Le 21 août dernier, le Premier ministre Shaukat Aziz annonçait aux médias que le gouvernement travaillait depuis plus de six mois à ce projet de loi car “les femmes ont un rôle très important dans la société et la loi a pour but de les protéger Selon le texte à l’étude, l’adultère restera régi par le droit pénal islamique, tandis que le viol tombera sous le droit public pénal. Ainsi, les personnes reconnues coupables de viol et condamnées à mort sous la charia verront leur peine commuer en peine de prison à vie. Le projet de loi prévoit également la suppression de l’accusation systématique d’adultère lorsqu’une femme victime d’un viol n’a pas réussi à rassembler quatre témoins. Il suggère toutefois que des actions en recours pourront être menées contre la plaignante.

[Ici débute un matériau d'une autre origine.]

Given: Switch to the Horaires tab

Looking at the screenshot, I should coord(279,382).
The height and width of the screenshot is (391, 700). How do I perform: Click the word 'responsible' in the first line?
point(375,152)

Le projet de révision des ordonnances Hudood a provoqué d’importantes campagnes de protestation de la part de la Muttahida Majlis-e-Amal, la principale alliance de partis politiques islamiques, qui a menacé de boycotter le Parlement. Le 12 septembre dernier, le gouvernement semblait avoir cédé à la pression en proposant de modifier le projet de loi concernant les viols. “S’il y a quatre témoins, les cas de viol tomberont sous la loi islamique, si ce n’est pas le cas, le viol relèvera du droit public pénal a indiqué le ministre de la Justice, Mohammad Wasi Zafar.

Pour la Commission ‘Justice et paix’, “ce marchandage politique rétablit non seulement les insuffisances de l’ancienne loi, mais le nouveau projet de loi devient pire que l’ancienne ordonnance”. La Commission soulève également la question de “l’applicabilité des critères de justice” relatifs aux dispositions de zina. “Pas une seule personne coupable de viol n’a été punie depuis 1979, alors que des milliers d’hommes et de femmes souffrent des conséquences des provisions injustes fixées par cette loi précise le rapport. Selon la Commission pour les droits de l’homme du Pakistan, 79 femmes étaient emprisonnées en 1979 ; en mars 2006, elles étaient 6 000 à avoir été placées en détention provisoire, 75 % d’entre elles attendant leur procès au titre des ordonnances Hudood.

Le rapport souligne aussi les points discriminatoires envers les minorités religieuses, comme pour les cas d’adultère qui peuvent uniquement être traités par des avocats musulmans et devant le tribunal fédéral de la charia. Pour Mgr Lawrence John Saldanha, archevêque de Lahore et signataire du rapport en tant que président de la Commission ‘Justice et paix’, cette loi est “très discriminatoire puisque les avocats non musulmans du pays reçoivent la même formation que les avocats musulmans” et qu’ils étudient également la loi islamique. Le rapport rappelle que la religion peut seulement apporter une contribution à la justice mais ne peut en aucun cas devenir le fondement de la loi. “Ignorer ce principe revient à réduire le champ d’action de la religion et celui de la justice précise Mgr Saldanha.

Selon la Commission des droits de l’homme du Pakistan, la principale organisation de défense des droits de l’homme dans le pays, un viol se produit en moyenne toutes les deux heures et un viol collectif toutes les huit heures. Pour certains militants des droits de l’homme, ces chiffres sont sous-estimés, tant les tabous sociaux, les lois discriminatoires et le harcèlement que la police fait subir aux victimes sont forts.